Был еще один интересный случай мальчика двенадцати с половиной лет. Он был выходцем из Греции, маленький странник в Лондоне, который имел несчастье жить со своими родителями в доме, который был ограблен однажды ночью. Он и его сестра были разбужены происходящим. Они стояли у окна и смотрели, как воры уходили с их пожитками. С того момента у мальчика развилось состояние повышенной тревожности, он боялся выходить один из комнаты, выходить на улицу без матери, ходить в школу. Вопрос заключался в следующем: почему относительно безобидное переживание оказало на него такое травмирующее действие. В диагностическом интервью с психиатром он описал происшествие более живо: он увидел человека с белым узлом, перелезающего через забор, и сказал, что он знает, что спрятано под этим узлом - длинный острый нож. Он также очень испугался за свою сестру, поскольку читал в газете про мужчин, которые убивают ножом маленьких девочек. (В газете действительно сообщалось о двух случаях изнасилования малолетних девочек, которые затем были убиты.) В его описании случая сам он был в безопасности - угроза была нацелена на его сестру. Затем он стал рассказывать о других вещах, которые прочел в газете. Там были грабители почтового фургона и мешки ценной почты, украденные из него. Он сказал, что очень волнуется за этот фургон, хотя «Я не знаю почему, ведь я в конце концов не почтовый фургон». Потом он добавил: «Иногда мой дядя дает мне письмо, чтобы я передал его отцу, вот тогда я действительно почтовый фургон». Я думаю, что тем самым он привел нас прямо к причине, по которой незначительная кража оказала такое сильное воздействие на него. Эта история возбудила его пассивные фантазии, в которых он видел себя женщиной, изнасилованной и убитой мужчиной, — так же как, неся письмо, он превращался в фургон и затем становился жертвой нападения.

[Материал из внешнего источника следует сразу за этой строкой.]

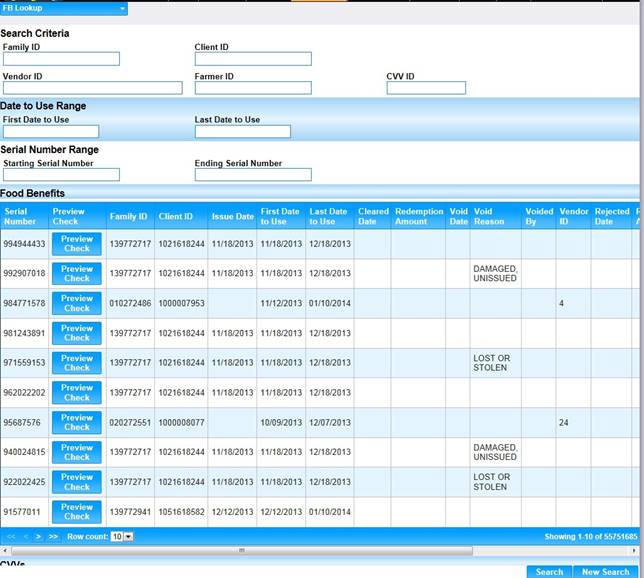Click the Starting Serial Number field
This screenshot has width=644, height=578.
61,175
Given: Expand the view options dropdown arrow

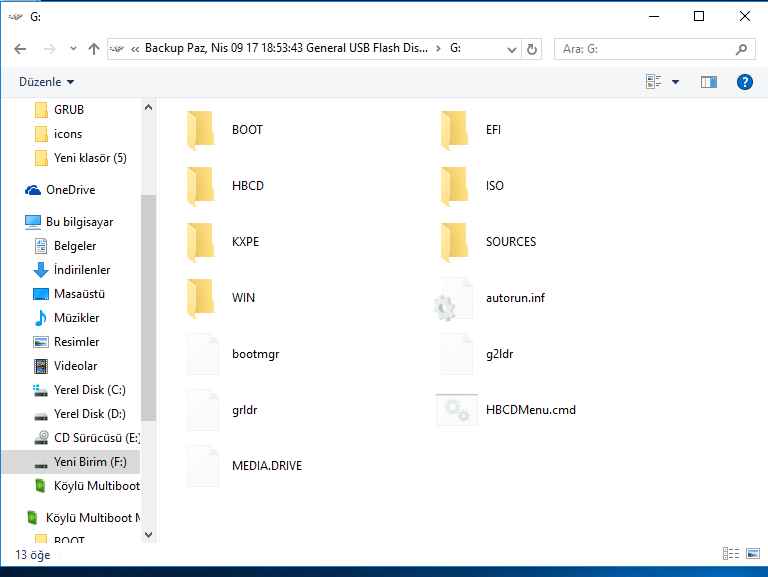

Другой случай связан с мальчиком, который находился в Лондоне во время бомбежек и был ранен вместе с матерью. Хотя мать никогда уже не поправилась физически, они оба вышли из шокового состояния, но у мальчика развилось сильное состояние тревоги. В процессе интервью с этим мальчиком выяснилось, что его отец развелся с матерью, и мальчику кажется, что отец сидит в каждом самолете, пролетающем над Лондоном. Хотя это происходило уже в мирное время, ему казалось, что отец может в любой момент начать бросать бомбы с самолета. Это еще раз ясно показывает, что у мальчика имеется пассивная установка по отношению к отцу, от которого он ожидает нападения.
Вот, возможно, более простая история о девочке, которая перестала выполнять свои обычные обязанности в школе и дома. Ее родители были в разводе, а она жила с бабушкой и дедушкой. Обстоятельства жизни угнетали ее, и они были действительно удручающи. Но на интервью она сказала психиатру, что знает, откуда ее расстройство. Бабушка настаивала, чтобы она завтракала дома, до выхода в школу; в школе перед уроками она также должна была съесть завтрак. После уроков она обедала в школе, и по возвращении бабушка заставляла ее обедать вместе с ней. «Ни один желудок не выдержит два разных завтрака и два обеда», — сказала девочка. В действительности же ее любовь была разделена между родителями, с одной стороны, и бабушкой и дедушкой — с другой.
Психологические тесты как помощь при диагностике.
Если бы диагностическое интервью с детьми в латентном периоде всегда было таким, как описано выше, то не существовало бы никаких проблем. Но я еще раз хочу подчеркнуть, что обычно бывает как раз наоборот. Я думаю, что именно такое положение дел привело к распространению тестов в детских клиниках. Психологические тесты должны представлять собой кратчайший путь к выяснению того, что намеренно или ненамеренно скрывает ребенок, того, что ускользает от внимания психиатра. Действительно, я нахожу тесты интеллекта в сочетании с другими видами обследования полезными, особенно тогда, когда наблюдается серьезное расхождение между результатами тестов и поведением ребенка в школе. Ребенок с высокими показателями IQ, которого в школе считают тупицей, без сомнения должен быть обследован более тщательно. Проективные тесты также могут давать подсказку, но эта проблема слишком широка, чтобы обсуждаться здесь; к тому же я не эксперт по вопросам тестирования.Связи между поведением и внутренним конфликтом.
Я лучше обращусь к другому вспомогательному средству диагностики и оценки, которое с приобретением опыта и навыков все более кажется мне полезным. Я полагаю, что как аналитики мы недостаточно используем наблюдение за поведением. Поведение, между прочим, есть внешнее выражение внутренней жизни ребенка. Хотя поведение может быть обманчивым и свидетельствовать о множестве скрытых причин, тем не менее существуют определенные типы или образцы детского поведения, которые соответствуют конкретным причинам и которые поэтому позволяют нам делать непосредственные заключения о центральном бессознательном конфликте.